The charge “recoups the cost to the public body incurred in responding to the request — in this case, the staff time that was diverted from taxpayer-funded duties to fulfill your request,” said Lindsey O’Brien, Kotek’s spokeswoman.

The Speaker's Office didn't offer any evidence that providing the records caused an additional cost to the state.

Not every public record request incurs overtime, so if an employee doesn’t work overtime to fulfill the request and an extra employee isn’t hired to do so, it is unclear what benefit the fee serves, except to discourage such public records requests, said Orchard of the ONPA.

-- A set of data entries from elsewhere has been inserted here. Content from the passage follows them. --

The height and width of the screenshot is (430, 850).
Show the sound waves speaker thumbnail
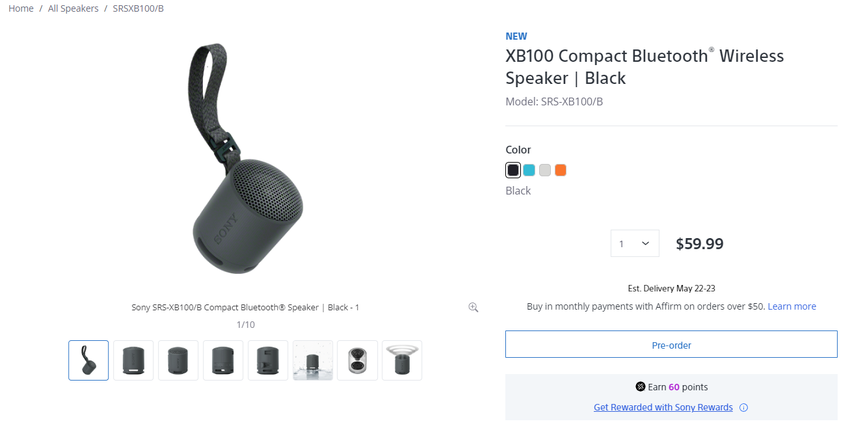tap(402, 360)
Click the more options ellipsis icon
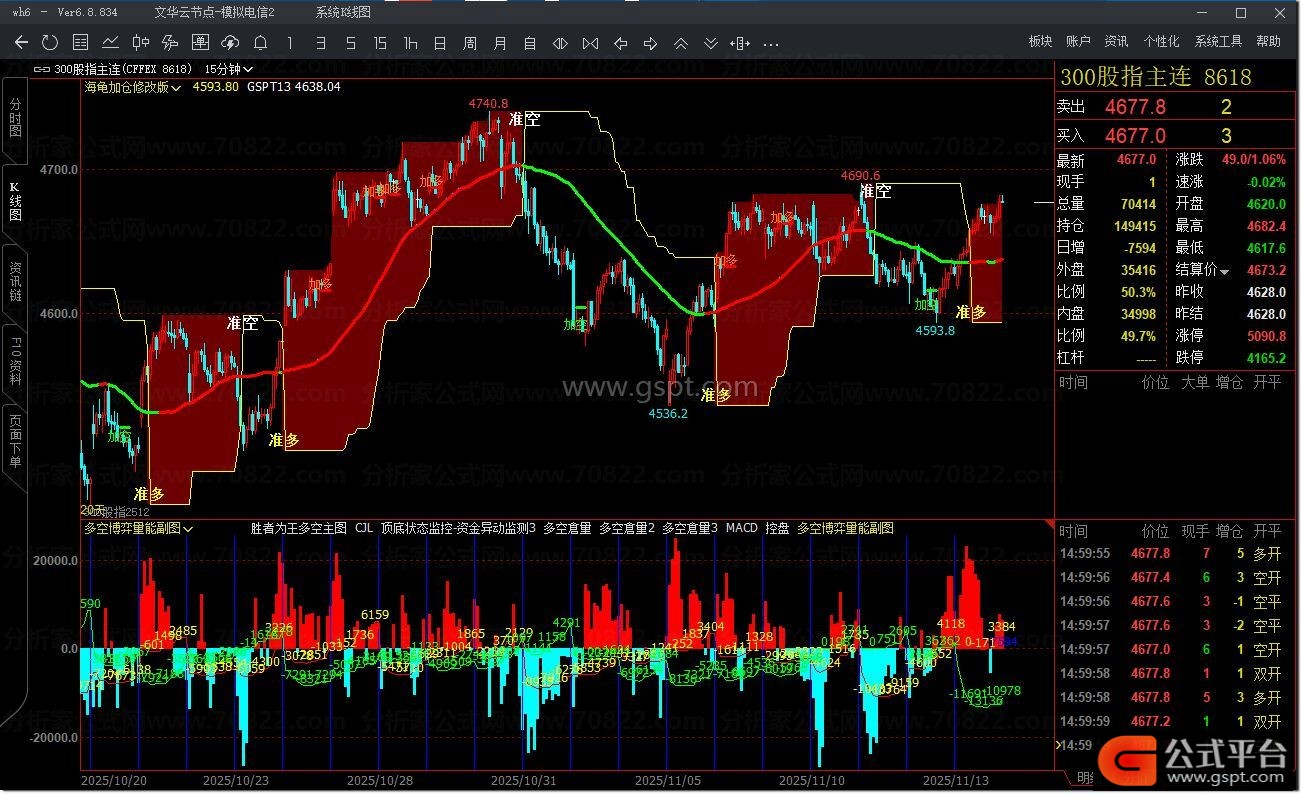Screen dimensions: 1303x794 coord(770,43)
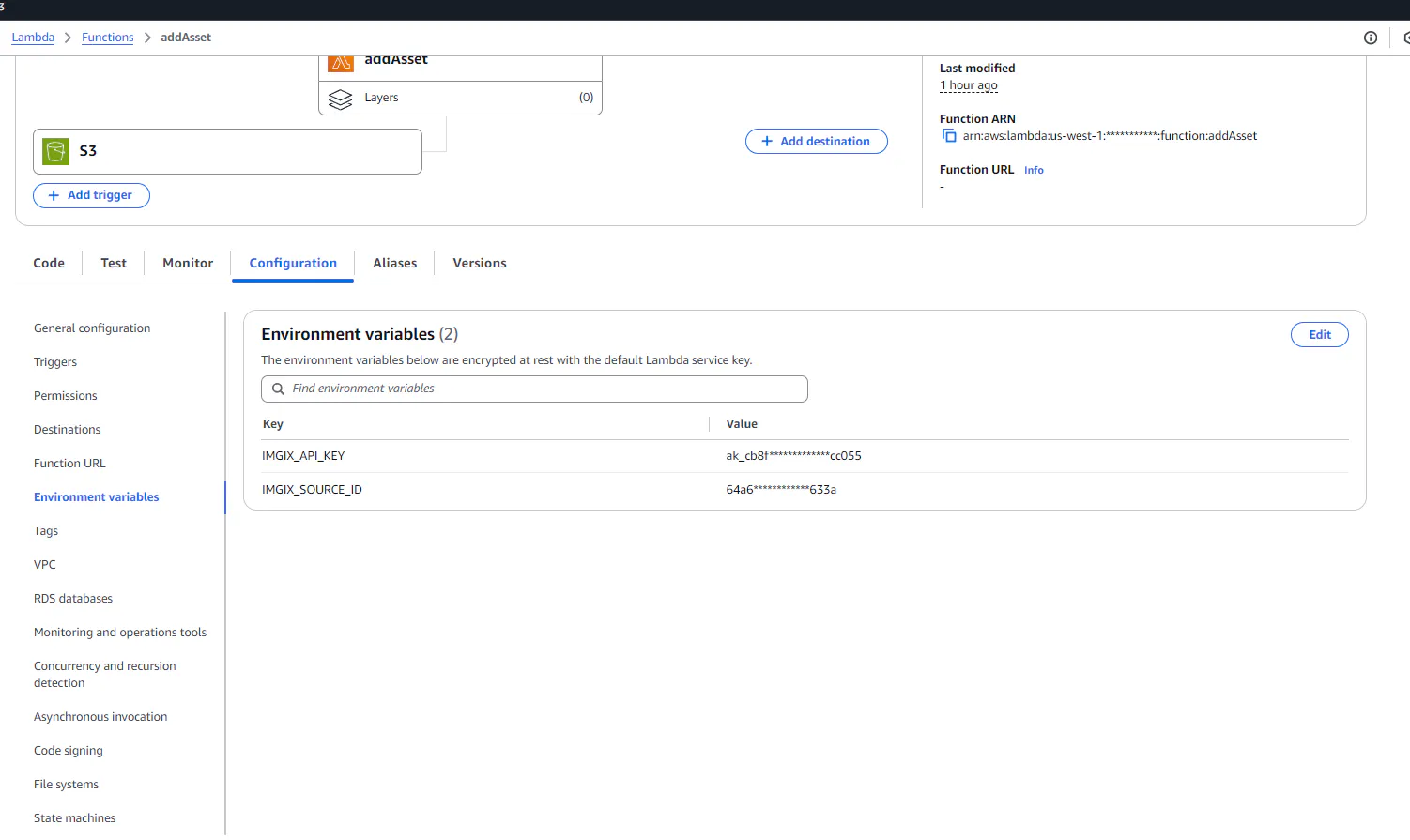This screenshot has width=1410, height=840.
Task: Click the Layers stack icon
Action: [341, 99]
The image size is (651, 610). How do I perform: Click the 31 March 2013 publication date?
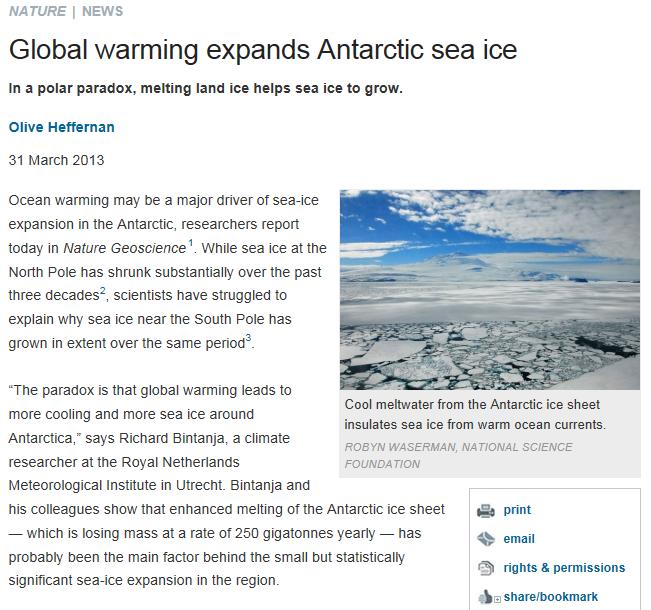coord(56,160)
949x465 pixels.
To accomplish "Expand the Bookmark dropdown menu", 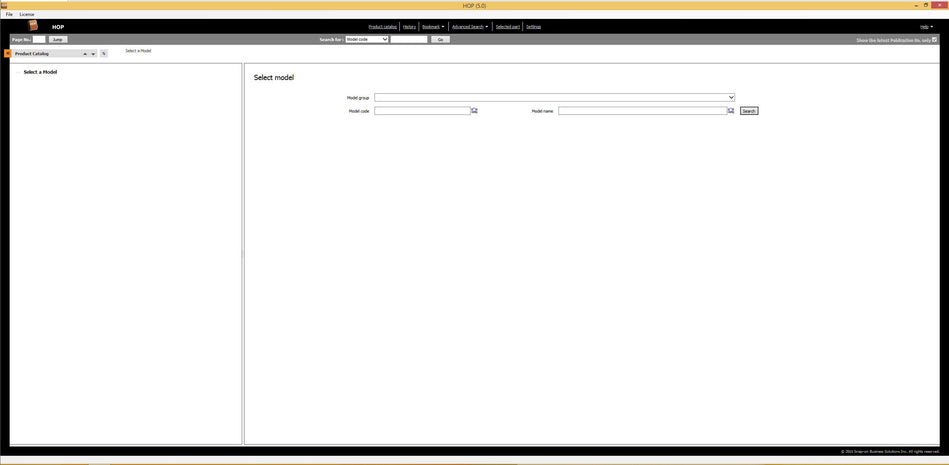I will [431, 27].
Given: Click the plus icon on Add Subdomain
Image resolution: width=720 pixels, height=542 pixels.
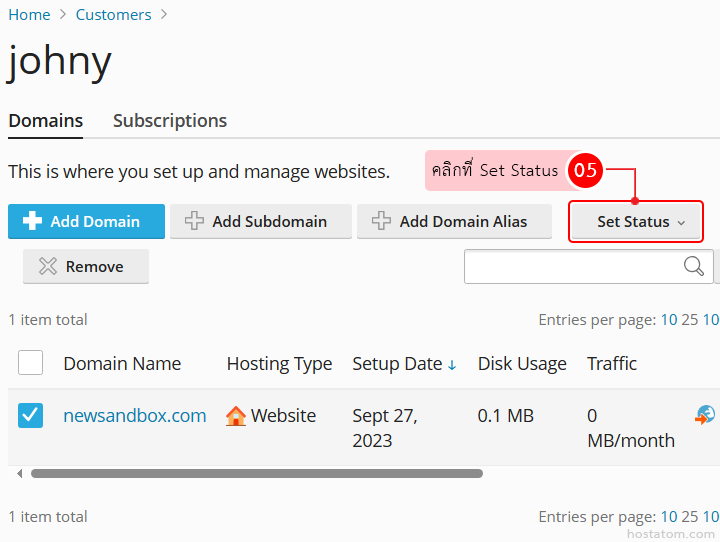Looking at the screenshot, I should click(x=195, y=221).
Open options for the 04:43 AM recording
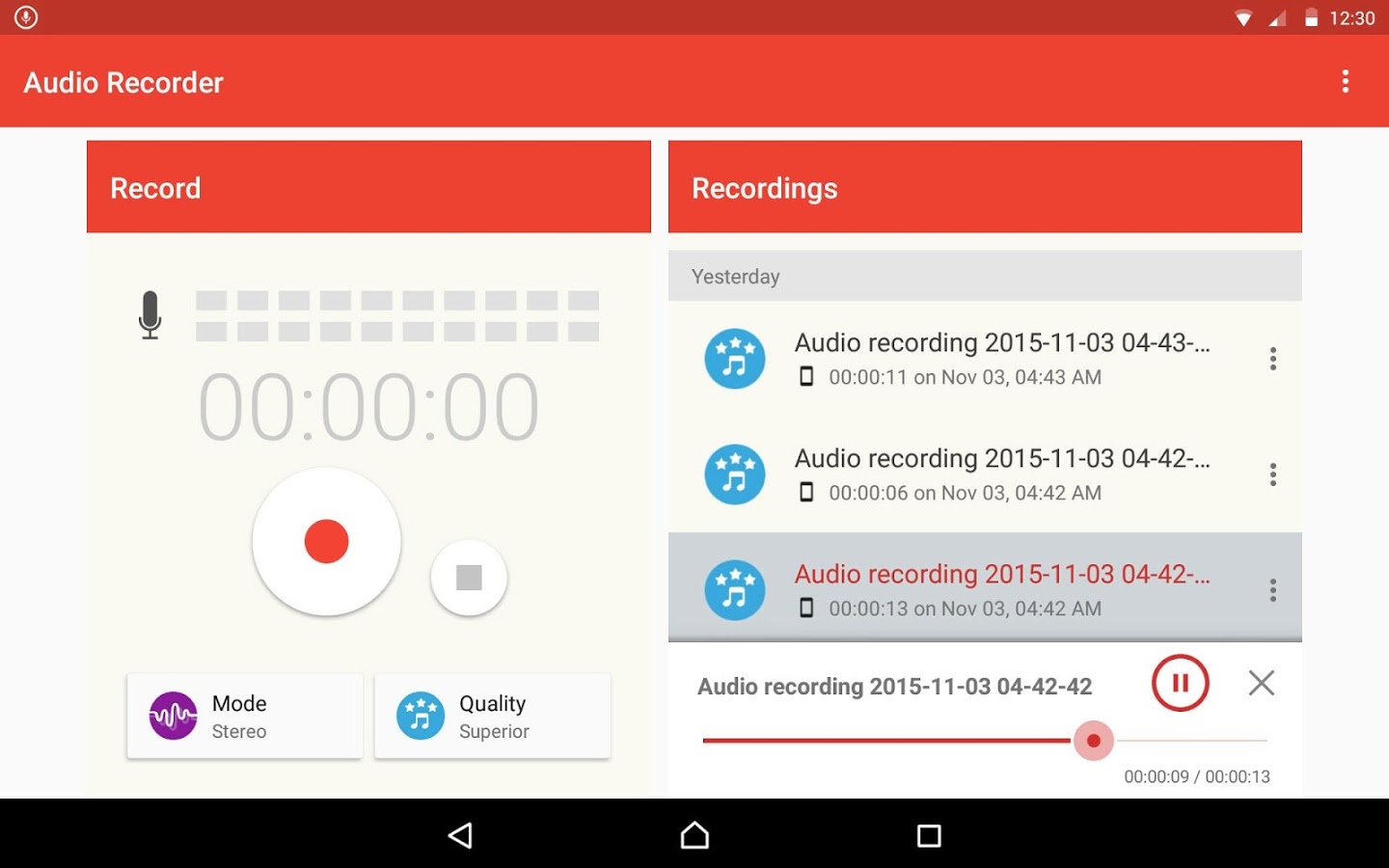This screenshot has height=868, width=1389. tap(1273, 359)
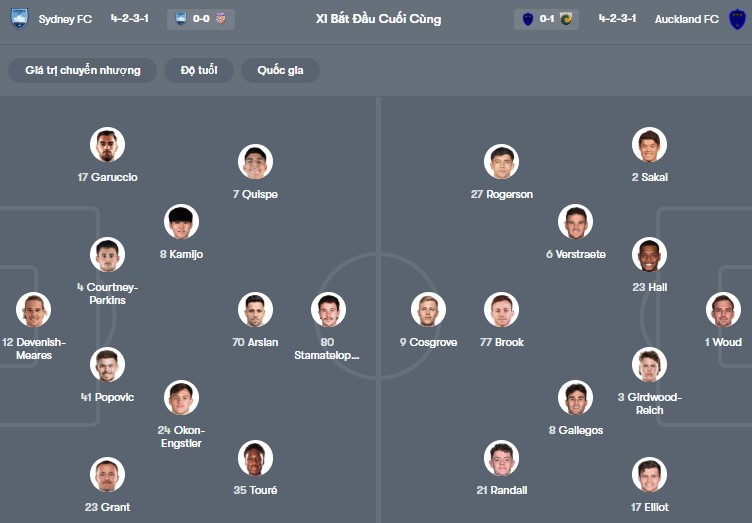Click the Sydney FC team name
The width and height of the screenshot is (752, 523).
(65, 18)
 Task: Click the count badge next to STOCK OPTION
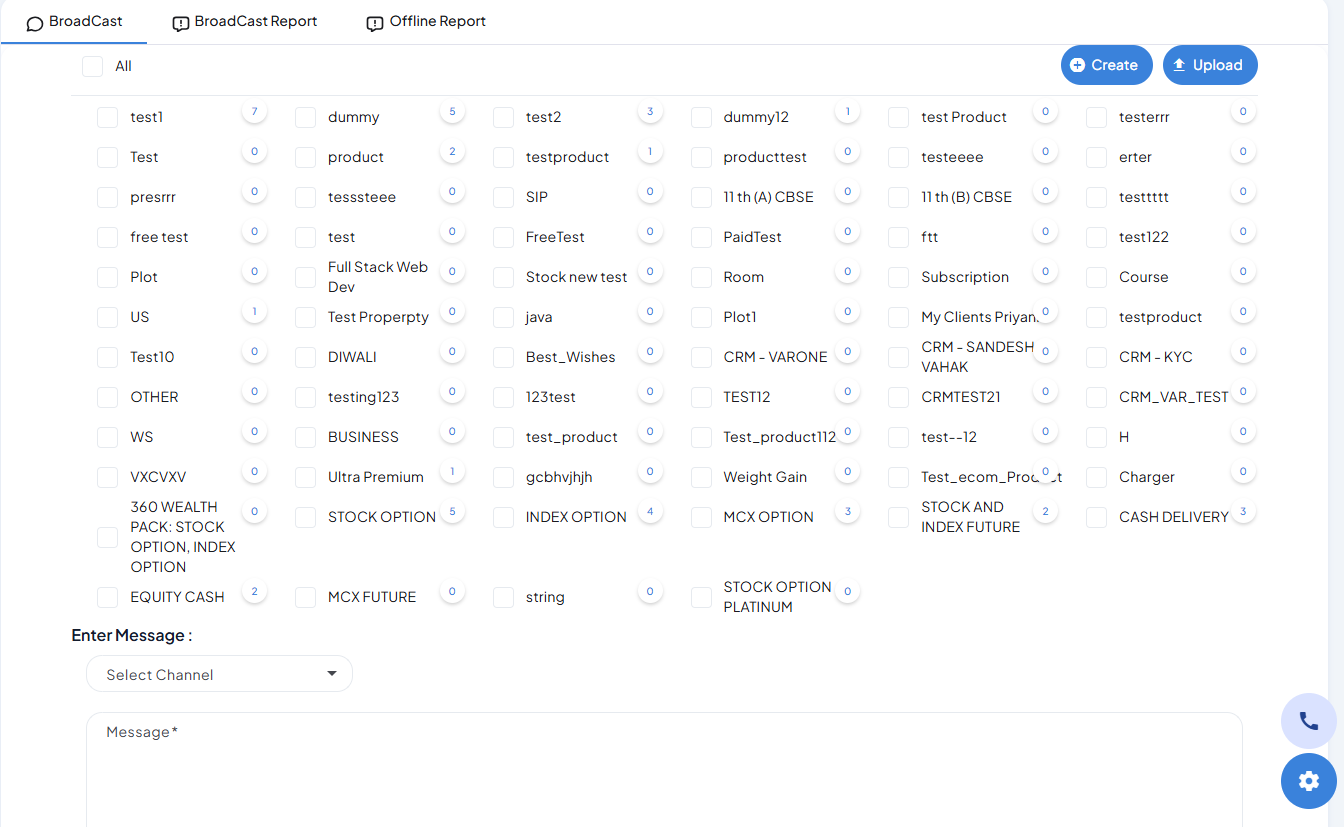coord(452,512)
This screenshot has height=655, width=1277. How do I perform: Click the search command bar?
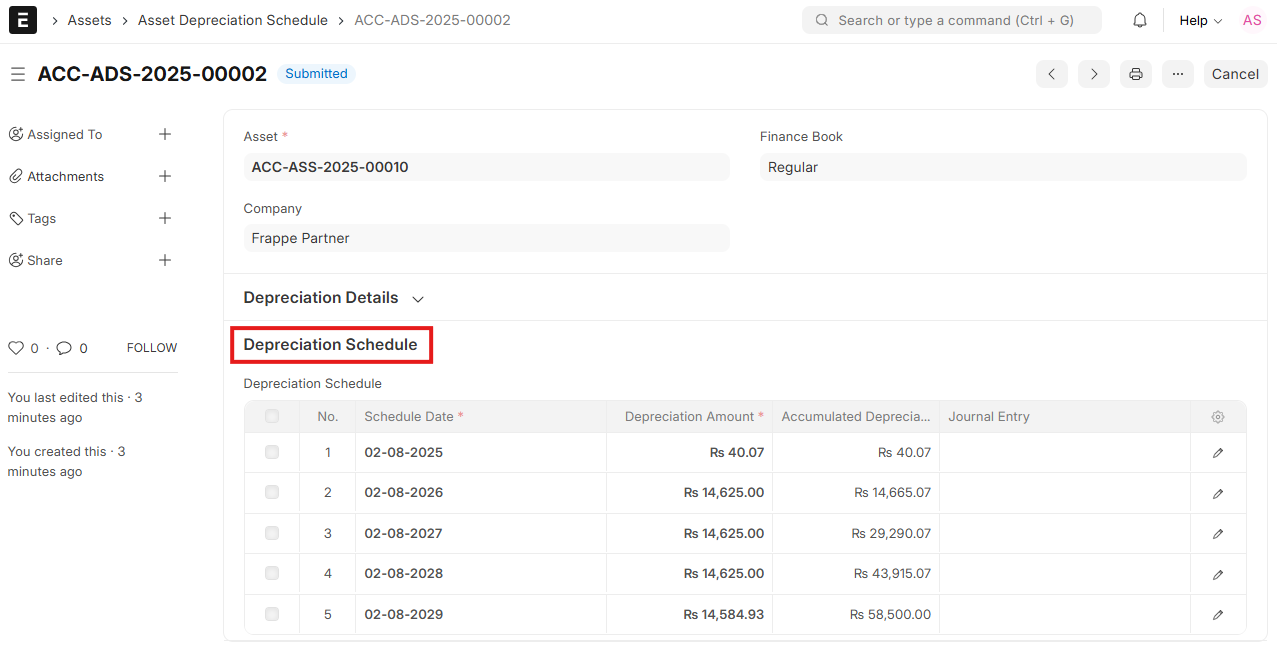click(951, 20)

Orchard also questioned whether lawmakers have a right to charge for removing their personal appointments from a public calendar. With today’s technology, any lawmaker can keep separate personal and legislative calendars and sync them, Orchard said.

“The decision to merge public and private appointments on a calendar is your decision to make,” he said. “To turn around and charge the public for a decision you made to merge the two seems to me to set up a cost barrier for people getting access to that public record.”

Lawmakers “need to know what time is really free and not free,” said legislative counsel Dexter Johnson. “That inherently means kind of a blended calendar of both public and private events.”

Lawmakers also can decide what is and isn’t in the public interest. State officials can waive public records fees if releasing the information benefits the public, and the Capital Bureau had argued it would be beneficial for the public to know what lawmakers were doing. The only recourse for a denial is to take the lawmaker to court.

Expensive legal challenges

Senate President Peter CourtneyThe Legislature has largely exempted itself from public records law, said Judson Randall, president of Open Oregon, a charitable organization dedicated to helping Oregonians access public information.

Under state law, a requester who is denied a record or charged an exorbitant fee can appeal to the attorney general’s office. That recourse is not available to people requesting records from lawmakers .

“If Courtney says no dice, you have no recourse but to go to court, which is very expensive,” Randall said.

The public records audit released by the secretary of state in November examined responses to public information requests by nine agencies. The audit found agencies generally furnished records in two weeks or less for routine requests, defined as commonly requested information that is easy to find. More complicated requests could take more than 265 days and result in high and inconsistent fees.

Legislators’ responses to public records were not scrutinized.